On sisters: My role model was my sister — she was 15 years older than me. I grew up watching her going through her lessons and becoming a young person in the world. She was the first person to introduce me to things like social work and community. She politicized the world for me. And I saw her experiences, how she walked in the world as a brown, queer femme, and I learned that having a voice was this tool to survive: speaking out was one way to keep on working against the dominant narratives. She taught me sisterhood as well: about nurturing and caring for women.
On community: Community is, in a way, my lifeline. It's a tool for survival. And so it's important to me that most of my practice has been about how to be in right relation to each other. For me, it's a no brainer. Being an individual in the world, I can't survive. In a way, I'm so selfish about it: I carved out this family with everyone so that it could be for me — it's for my own survival as well.

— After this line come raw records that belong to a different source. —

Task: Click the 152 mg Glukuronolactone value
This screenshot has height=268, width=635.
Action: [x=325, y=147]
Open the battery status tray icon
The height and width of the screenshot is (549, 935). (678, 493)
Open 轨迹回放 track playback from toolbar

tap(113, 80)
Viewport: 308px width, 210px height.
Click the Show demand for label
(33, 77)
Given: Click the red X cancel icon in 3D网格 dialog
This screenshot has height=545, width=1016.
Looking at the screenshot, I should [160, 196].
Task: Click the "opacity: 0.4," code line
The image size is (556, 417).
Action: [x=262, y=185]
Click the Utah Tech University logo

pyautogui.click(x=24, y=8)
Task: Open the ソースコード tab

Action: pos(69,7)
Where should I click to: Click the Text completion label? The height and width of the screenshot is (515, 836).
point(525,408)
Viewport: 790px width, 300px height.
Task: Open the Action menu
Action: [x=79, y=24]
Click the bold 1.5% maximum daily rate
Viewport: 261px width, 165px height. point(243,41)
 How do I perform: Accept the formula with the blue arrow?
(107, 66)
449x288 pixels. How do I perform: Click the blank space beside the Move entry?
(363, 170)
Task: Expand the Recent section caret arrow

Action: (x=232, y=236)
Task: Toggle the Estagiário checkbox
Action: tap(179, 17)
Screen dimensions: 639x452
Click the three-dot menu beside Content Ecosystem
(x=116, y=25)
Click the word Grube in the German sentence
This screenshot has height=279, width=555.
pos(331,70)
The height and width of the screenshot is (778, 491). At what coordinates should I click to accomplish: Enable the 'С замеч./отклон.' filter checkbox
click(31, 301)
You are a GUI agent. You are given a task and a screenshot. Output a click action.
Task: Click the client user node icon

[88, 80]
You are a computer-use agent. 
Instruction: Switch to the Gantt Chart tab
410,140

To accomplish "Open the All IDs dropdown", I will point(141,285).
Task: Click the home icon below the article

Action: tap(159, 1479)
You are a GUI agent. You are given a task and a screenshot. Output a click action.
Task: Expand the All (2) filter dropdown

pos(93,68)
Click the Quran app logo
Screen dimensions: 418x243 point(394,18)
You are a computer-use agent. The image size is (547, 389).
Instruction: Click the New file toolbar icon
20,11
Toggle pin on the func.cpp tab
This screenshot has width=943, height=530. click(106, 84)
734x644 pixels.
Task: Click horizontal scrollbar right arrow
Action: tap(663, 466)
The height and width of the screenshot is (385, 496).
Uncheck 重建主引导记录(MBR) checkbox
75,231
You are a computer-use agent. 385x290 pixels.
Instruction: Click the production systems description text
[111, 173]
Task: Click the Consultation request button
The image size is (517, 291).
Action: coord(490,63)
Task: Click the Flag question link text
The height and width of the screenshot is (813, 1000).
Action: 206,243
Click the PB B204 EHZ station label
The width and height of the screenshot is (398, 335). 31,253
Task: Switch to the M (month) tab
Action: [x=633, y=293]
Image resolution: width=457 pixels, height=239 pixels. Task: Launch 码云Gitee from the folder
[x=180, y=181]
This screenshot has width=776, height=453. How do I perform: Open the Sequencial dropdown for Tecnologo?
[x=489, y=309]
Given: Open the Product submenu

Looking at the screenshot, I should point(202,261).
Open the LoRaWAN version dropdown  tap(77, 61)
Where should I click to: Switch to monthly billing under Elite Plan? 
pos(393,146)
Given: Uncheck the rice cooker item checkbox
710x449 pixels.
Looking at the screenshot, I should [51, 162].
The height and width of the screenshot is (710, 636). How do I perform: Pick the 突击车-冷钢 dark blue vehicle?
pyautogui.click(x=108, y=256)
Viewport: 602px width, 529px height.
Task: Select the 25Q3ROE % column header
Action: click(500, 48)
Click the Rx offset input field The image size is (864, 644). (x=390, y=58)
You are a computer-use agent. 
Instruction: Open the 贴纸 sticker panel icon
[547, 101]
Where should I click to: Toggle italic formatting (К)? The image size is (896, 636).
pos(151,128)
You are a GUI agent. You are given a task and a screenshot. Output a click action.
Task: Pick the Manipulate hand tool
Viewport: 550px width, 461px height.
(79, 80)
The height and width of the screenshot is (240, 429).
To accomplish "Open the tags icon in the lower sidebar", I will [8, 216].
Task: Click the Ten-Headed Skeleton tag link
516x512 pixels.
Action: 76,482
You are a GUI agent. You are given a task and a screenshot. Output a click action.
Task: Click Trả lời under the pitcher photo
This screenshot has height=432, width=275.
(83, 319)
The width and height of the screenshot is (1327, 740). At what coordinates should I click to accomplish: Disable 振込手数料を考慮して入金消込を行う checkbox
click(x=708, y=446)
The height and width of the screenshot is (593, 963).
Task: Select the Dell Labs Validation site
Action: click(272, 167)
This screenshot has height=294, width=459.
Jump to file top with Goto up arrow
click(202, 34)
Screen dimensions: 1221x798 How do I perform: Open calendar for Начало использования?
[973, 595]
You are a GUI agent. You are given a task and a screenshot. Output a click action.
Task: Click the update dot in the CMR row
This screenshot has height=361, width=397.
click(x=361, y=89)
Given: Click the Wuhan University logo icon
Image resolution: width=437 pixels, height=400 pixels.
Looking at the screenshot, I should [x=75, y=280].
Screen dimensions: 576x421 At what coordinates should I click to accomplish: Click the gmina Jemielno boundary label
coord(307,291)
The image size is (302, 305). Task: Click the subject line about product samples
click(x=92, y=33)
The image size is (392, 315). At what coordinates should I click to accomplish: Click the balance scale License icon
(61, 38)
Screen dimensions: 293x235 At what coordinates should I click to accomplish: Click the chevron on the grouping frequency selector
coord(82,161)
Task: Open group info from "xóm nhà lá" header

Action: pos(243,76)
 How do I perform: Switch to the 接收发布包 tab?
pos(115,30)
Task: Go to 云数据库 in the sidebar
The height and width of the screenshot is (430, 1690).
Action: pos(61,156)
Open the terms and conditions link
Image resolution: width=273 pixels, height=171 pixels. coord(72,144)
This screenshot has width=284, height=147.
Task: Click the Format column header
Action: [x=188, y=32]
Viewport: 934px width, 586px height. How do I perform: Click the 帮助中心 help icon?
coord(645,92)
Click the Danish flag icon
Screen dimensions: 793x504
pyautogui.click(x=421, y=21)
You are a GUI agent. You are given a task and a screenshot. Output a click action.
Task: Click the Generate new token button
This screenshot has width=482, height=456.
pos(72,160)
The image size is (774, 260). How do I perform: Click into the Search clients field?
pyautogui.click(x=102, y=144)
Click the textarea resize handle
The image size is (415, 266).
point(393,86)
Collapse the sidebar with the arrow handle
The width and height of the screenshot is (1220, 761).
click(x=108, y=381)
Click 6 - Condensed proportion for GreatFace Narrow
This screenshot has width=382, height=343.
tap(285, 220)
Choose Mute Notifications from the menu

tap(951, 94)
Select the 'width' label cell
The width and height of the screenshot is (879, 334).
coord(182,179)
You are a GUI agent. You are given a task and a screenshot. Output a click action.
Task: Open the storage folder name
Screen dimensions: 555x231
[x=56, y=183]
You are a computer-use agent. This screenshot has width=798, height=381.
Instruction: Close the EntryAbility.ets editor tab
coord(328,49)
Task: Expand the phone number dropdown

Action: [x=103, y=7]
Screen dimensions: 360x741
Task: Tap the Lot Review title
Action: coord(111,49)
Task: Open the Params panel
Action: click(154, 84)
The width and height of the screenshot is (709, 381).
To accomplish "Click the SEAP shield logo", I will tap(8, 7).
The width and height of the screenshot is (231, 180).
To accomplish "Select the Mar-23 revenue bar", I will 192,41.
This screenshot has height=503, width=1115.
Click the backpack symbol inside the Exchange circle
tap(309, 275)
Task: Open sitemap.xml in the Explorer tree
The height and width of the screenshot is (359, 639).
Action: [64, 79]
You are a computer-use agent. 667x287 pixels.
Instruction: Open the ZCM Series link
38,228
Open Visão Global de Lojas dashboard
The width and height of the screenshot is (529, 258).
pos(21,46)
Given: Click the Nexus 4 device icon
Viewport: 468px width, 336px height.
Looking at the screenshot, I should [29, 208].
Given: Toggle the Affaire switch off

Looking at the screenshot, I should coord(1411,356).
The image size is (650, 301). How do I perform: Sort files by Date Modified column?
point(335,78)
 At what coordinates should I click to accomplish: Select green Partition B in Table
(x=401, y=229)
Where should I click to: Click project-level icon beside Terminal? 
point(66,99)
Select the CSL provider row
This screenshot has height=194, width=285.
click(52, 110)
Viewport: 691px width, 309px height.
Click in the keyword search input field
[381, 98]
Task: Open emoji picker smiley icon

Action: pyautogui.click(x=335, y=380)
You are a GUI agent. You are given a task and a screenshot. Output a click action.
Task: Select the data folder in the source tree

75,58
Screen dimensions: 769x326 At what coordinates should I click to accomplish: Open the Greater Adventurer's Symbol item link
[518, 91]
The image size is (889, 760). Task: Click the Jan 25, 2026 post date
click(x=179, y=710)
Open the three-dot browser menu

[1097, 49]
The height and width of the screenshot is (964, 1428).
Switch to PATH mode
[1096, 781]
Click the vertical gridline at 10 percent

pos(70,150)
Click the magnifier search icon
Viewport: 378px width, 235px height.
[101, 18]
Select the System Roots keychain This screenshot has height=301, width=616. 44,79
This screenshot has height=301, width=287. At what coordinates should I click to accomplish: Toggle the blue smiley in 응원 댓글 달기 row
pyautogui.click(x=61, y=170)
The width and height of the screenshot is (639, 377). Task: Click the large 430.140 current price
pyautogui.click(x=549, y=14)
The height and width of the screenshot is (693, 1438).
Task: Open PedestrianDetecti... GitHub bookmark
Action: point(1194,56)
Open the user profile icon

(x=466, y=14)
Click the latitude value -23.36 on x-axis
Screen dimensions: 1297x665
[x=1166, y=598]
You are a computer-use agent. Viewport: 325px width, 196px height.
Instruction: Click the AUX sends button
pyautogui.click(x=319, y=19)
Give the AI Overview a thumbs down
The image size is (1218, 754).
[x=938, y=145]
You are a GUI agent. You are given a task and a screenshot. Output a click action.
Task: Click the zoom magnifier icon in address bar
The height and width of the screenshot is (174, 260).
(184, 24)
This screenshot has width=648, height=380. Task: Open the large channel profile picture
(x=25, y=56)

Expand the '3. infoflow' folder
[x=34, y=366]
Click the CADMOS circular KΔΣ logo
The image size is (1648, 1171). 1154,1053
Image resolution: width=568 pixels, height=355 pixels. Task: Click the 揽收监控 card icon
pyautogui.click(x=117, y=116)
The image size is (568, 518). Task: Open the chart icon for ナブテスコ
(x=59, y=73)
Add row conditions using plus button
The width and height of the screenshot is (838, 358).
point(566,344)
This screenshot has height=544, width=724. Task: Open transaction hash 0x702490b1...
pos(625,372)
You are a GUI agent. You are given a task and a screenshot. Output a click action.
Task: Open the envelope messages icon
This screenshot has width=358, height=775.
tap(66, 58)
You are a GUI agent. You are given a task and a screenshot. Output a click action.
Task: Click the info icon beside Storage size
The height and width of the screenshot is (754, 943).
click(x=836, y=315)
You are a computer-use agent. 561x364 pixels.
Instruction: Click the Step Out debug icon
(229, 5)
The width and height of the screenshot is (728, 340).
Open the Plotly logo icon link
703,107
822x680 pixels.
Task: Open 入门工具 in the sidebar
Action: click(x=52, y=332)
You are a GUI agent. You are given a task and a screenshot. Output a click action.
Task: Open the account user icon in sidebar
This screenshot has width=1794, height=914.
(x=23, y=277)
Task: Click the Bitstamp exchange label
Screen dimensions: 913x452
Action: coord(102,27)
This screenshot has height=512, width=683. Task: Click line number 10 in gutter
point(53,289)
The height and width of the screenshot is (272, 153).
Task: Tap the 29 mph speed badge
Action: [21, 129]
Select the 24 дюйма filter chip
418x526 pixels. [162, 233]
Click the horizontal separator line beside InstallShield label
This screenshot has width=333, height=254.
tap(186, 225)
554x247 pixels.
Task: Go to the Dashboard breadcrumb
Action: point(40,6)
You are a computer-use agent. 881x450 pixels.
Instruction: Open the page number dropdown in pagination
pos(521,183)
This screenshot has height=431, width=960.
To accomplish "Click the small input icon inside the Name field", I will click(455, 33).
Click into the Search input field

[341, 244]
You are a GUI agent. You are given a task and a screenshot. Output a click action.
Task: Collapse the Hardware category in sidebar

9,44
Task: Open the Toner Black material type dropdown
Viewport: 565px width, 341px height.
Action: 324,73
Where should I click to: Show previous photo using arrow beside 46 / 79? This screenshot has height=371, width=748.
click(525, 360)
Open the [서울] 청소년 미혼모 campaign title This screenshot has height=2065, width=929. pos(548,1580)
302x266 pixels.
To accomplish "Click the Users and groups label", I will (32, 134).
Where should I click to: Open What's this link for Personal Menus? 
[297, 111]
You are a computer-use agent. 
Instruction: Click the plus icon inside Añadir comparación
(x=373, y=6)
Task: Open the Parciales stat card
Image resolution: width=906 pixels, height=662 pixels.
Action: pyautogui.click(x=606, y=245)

So, I'm the mother of the House of Slé. When I moved to Sydney, I didn’t see a lot of young, queer people of color, especially young trans women and Asia Pacific women. But I knew that they were out there. So I wanted to build this space, I wanted to find them, I wanted to be in relationship with them. It was really just me five years ago being really dorky, finding the girls one by one. I think the through line for all of us was that we all had an affinity for dance. We started to create opportunities for ourselves to perform in clubs and institutions and galleries, and politicize those spaces. I wasn't the mother at the start. But within a couple of years we all took on our shapes and our roles within the house. And then suddenly, I was the mom. Yeah. And then I was like, ‘oh, I've been in labor for all this time, and I’ve now given birth to these girls.’
On conflict and strength: I don't try to romanticize community and family too much. I think people can see us and think oh, it's so glamorous, it’s so perfect. As if it were this polished thing. But I think I have to see value and beauty within the moments where we've had conflicts, where we've faced each other with differences, and we've separated and split it off and then we've come back together, and returned to each other. Finding a way to keep on returning back to each other has always been worth it. Us being together has just made us even smarter and greater. And we get a deep empathy and a stronger sense of self and resilience amongst each other. It's not fragile because it's been tested so much. I have to keep coming back to that. If we don’t we’ll grow a culture of avoiding conflict. I don’t want that. I want us to try to find the language.
On the future: We’re leaving behind internalized capitalism. We’re saying goodbye to it; it hasn’t served us. It’s run us to the ground, it’s made us feel disposable, it’s questioned our value, it’s there basically to kill us.
What we’re bringing forward into the future is more boundaries. Boundaries help us learn about each other better. We want to feel safer in spaces, we want to feel like we’re not being instrumentalized, we don’t want to feel like we’ve been taken away from our center. Boundaries keep us centered, keep us whole.
On advice for her young self: I would tell my young self to keep dreaming. I was a big dreamer, and I was quite fearless, so I would say to keep that. And no matter how much the world will try you, or people will try you, you’re extremely valuable, your life matters, and you have a purpose in the world. Your difference is probably the thing that’s going to win over hearts, and it’s going to get you through — so embrace that diversity. And just keep on believing in the magic that you already know.
On what makes her smile: I love my interactions with all of my friends’ kids. There’s something so great about tapping into the younger generation, their humor and sense of the world, and their perspective on things. They're also really instinctual — they have this great practice of joy, and they’re unapologetic about pleasure. Let’s follow that — let’s bring on these senses of joy and pleasure.